Tuesday, July 6, 2010

Pigs and Mud

Andy is a pig who always has a smile on his face. That’s what I say when I introduce him to people, but it’s not true. He doesn’t smile when he’s sleeping or not usually and he doesn’t smile during feeding time when he’s locked into the Weight Watchers room, which is actually the gated area outside the iso pen.

Judy and Patsy eat there too because all three of them are on diets. None of them likes it. Sophie says they’re on the Jenny Craig plan, which means one bowl of food for each, although Andy goes to every bowl first to make sure he doesn’t miss anything. He is big and he is a bully at feeding time even to Patsy and Judy who are bullies themselves pretty much all of the time, knowing how to throw their weight around, which is considerable. I saw in the pig chart in the med center that they now are estimated to weight more than Stubby who has always been our biggest pig—which is how I introduce him to people but that’s got to change unless our Jenny Craig plan works for Patsy and Judy. They may be losing some weight, but it’s hard to tell with those girls. They are pink like Andy and troublemakers, which means they are always curious as to anything that’s going on, always peeved if the goings-on include someone other than themselves getting something good. 

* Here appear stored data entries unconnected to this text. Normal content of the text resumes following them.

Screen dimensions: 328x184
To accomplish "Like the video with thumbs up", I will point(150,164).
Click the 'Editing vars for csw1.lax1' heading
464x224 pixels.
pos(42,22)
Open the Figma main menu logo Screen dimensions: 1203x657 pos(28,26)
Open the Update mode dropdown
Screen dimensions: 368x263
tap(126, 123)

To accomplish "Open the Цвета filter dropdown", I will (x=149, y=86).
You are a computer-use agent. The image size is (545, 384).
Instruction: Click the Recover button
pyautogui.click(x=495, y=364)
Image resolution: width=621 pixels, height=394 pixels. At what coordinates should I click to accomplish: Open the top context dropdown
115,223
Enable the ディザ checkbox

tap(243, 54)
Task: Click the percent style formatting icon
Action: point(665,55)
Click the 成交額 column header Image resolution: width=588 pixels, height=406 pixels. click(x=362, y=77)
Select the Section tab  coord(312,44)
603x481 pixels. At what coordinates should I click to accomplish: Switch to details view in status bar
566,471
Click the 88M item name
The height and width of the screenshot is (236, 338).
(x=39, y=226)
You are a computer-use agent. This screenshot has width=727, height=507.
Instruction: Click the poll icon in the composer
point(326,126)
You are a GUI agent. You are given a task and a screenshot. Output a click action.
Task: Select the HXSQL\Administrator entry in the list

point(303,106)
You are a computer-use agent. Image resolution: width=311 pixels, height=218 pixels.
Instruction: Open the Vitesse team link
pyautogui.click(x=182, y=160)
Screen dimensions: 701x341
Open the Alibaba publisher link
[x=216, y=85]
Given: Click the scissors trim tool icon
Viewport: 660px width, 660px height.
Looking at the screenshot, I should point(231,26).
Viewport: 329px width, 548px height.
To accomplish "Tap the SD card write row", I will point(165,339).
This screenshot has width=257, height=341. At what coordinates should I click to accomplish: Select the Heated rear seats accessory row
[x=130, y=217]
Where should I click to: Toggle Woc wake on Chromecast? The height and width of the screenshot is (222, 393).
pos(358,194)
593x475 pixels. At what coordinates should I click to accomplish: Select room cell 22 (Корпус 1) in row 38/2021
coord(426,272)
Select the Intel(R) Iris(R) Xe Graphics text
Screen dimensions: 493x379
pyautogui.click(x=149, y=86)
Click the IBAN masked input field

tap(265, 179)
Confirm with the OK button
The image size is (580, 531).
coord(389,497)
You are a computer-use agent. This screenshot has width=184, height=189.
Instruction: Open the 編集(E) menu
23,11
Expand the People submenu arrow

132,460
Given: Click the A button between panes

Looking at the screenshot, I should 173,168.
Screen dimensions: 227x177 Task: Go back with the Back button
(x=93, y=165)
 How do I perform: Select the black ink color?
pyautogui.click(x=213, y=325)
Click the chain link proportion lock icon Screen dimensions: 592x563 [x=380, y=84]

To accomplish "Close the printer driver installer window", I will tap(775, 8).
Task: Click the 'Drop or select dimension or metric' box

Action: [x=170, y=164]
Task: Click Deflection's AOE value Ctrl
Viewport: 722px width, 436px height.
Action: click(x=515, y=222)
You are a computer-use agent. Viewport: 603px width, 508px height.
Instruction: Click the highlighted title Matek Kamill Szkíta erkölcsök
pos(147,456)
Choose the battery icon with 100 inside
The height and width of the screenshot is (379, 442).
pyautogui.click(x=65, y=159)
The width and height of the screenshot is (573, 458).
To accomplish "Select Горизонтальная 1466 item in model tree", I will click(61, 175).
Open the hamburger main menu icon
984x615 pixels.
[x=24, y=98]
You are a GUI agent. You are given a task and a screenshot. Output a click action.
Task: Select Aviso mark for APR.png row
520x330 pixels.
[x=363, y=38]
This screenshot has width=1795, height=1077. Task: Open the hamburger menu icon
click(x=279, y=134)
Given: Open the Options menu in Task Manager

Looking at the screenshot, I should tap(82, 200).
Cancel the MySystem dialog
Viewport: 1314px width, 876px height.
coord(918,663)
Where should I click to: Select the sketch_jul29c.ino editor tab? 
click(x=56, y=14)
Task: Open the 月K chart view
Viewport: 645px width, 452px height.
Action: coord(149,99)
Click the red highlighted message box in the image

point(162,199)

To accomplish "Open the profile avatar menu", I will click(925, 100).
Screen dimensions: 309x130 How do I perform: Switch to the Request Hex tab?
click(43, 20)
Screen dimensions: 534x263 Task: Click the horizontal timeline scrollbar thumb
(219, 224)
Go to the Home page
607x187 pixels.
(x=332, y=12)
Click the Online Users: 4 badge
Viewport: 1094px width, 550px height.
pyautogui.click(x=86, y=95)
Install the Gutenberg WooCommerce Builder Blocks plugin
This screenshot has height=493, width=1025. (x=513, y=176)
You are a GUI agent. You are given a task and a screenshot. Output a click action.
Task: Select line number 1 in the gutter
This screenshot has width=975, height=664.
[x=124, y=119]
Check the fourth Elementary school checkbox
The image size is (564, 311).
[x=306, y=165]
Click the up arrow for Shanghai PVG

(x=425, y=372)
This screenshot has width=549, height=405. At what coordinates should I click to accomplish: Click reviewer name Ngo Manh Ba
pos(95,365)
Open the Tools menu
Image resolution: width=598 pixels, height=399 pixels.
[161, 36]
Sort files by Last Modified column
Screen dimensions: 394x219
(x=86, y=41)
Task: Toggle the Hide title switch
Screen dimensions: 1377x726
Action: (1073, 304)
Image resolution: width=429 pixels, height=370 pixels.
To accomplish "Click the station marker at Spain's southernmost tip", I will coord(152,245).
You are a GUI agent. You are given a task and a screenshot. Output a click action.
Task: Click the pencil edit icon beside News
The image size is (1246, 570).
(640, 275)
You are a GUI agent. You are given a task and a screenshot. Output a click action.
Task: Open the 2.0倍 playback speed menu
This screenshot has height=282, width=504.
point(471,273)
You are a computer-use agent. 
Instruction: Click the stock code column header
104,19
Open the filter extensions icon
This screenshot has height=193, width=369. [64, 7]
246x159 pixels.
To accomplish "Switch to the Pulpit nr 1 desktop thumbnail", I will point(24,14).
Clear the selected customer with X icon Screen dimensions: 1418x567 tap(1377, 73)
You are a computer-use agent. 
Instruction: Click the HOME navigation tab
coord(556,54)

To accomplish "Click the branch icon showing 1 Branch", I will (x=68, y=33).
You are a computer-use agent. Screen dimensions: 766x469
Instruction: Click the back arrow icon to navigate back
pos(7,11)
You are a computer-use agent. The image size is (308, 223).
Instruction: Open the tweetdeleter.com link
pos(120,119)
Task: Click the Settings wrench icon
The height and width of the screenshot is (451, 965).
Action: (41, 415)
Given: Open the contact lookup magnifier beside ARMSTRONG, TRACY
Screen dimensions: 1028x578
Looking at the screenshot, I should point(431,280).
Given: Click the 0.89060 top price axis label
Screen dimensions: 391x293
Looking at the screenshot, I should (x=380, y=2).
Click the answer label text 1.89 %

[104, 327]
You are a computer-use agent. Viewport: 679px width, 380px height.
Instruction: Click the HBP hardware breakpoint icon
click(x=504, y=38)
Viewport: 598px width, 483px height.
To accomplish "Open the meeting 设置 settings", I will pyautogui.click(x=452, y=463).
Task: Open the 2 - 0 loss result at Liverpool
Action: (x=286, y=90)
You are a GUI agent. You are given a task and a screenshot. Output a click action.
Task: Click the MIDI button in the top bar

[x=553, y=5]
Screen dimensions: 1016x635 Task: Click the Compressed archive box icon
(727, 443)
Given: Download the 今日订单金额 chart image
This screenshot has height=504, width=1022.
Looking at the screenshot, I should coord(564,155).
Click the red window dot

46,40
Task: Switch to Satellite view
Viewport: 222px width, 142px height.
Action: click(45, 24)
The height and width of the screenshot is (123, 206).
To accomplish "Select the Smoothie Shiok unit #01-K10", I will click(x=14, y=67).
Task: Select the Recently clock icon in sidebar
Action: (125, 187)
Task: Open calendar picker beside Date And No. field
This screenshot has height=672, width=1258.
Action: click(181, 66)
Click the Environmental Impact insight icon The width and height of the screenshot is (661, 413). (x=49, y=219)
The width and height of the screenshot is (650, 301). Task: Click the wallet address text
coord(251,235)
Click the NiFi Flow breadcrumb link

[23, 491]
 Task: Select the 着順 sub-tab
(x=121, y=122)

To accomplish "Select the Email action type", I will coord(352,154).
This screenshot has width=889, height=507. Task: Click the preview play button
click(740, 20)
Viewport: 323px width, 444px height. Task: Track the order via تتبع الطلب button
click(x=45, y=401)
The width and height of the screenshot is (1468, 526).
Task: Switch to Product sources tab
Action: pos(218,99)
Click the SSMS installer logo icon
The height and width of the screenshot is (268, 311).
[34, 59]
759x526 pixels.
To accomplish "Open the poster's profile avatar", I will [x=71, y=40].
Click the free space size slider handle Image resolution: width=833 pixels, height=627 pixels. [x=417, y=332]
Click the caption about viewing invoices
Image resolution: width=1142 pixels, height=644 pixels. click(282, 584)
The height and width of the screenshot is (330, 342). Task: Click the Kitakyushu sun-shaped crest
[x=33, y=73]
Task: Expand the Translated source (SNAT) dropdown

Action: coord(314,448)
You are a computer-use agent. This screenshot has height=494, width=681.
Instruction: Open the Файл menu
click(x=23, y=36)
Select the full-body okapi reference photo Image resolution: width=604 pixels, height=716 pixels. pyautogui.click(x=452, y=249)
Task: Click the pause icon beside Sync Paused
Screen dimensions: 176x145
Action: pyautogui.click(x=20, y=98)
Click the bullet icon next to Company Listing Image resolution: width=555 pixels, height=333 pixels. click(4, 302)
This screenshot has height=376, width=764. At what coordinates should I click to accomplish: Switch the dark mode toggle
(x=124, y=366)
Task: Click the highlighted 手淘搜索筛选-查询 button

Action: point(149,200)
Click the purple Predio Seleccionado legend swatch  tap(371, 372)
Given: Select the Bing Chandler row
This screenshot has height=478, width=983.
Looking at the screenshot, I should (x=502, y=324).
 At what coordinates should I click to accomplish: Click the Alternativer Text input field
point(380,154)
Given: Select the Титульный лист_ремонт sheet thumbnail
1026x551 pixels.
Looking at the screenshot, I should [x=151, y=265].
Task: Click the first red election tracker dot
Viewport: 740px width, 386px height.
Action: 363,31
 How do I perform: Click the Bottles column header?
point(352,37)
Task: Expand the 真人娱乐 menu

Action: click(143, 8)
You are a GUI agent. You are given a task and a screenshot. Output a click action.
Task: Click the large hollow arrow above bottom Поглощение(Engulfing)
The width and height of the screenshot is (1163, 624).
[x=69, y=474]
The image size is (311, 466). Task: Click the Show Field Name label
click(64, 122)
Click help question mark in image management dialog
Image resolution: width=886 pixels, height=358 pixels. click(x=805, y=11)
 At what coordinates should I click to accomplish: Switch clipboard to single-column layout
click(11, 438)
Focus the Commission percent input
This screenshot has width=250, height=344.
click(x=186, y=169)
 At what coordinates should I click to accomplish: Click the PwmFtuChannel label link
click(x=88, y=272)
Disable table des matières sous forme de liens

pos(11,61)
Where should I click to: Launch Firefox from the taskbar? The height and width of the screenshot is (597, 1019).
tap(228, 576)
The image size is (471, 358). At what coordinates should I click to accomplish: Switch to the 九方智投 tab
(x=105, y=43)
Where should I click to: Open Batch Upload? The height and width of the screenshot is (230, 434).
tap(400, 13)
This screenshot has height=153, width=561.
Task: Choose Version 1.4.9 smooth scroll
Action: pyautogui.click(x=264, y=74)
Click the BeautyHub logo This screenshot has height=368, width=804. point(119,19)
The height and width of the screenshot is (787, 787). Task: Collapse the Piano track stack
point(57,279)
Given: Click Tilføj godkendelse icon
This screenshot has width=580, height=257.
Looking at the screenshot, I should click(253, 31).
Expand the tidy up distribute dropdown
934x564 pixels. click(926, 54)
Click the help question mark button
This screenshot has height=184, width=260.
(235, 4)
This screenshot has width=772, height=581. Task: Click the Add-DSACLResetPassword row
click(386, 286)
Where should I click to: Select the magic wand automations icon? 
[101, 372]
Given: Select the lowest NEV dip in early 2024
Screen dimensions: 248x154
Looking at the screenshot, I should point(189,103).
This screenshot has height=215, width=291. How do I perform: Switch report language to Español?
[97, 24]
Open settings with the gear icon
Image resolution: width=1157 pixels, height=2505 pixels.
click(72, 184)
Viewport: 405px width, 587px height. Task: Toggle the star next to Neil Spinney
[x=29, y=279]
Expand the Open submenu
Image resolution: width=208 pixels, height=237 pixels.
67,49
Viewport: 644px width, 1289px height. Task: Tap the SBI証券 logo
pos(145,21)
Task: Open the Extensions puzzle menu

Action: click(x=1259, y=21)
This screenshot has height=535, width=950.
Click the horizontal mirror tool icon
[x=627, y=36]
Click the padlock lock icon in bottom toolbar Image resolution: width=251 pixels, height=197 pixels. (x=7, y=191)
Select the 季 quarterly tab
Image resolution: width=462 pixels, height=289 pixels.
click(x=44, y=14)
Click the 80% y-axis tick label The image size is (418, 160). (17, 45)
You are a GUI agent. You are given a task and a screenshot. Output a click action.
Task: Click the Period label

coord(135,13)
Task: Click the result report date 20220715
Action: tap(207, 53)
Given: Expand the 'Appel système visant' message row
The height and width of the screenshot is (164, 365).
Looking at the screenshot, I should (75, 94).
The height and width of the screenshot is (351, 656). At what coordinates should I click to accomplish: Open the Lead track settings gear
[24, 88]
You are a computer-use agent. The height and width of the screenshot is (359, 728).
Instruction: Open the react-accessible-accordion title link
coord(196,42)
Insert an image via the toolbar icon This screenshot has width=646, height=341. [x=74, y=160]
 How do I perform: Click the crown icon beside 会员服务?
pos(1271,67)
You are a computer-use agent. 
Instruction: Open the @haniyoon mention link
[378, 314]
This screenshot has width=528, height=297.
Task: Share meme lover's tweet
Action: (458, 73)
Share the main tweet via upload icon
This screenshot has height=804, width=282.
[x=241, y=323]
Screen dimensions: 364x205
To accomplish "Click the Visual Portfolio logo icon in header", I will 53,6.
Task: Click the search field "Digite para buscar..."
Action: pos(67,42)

Andy isn’t a troublemaker unless he wants to lie down in a spot that already contains another pig who is comfortable and snoozing. No matter. Andy wants what he wants and he usually gets it. I give him the occasional massage and he yawns and stretches out, demonstrating what perfect letting go looks like.

Andy is part earth usually anyway, with mud encrusted in thick dry riverbeds down his sides. He lays in mud puddles, becoming half pig, half emissary from the realms of earth and mud deep under the surface, in the place where the earth exists just for itself.

Oliver and a mud puddle

That’s the world Andy reaches into with his belly and his hooves and his snout, asleep, almost submerged. He brings word from the world pigs reach, word of what is beyond our feet on the ground, he brings word from the roots. And something in our blood awakens to listen, even if the story is told just in the sound of his breathing as we sit next to him, as the dried mud on his sides turns to dust and swirls up to the rays of sun streaming through the windows of the pig barn.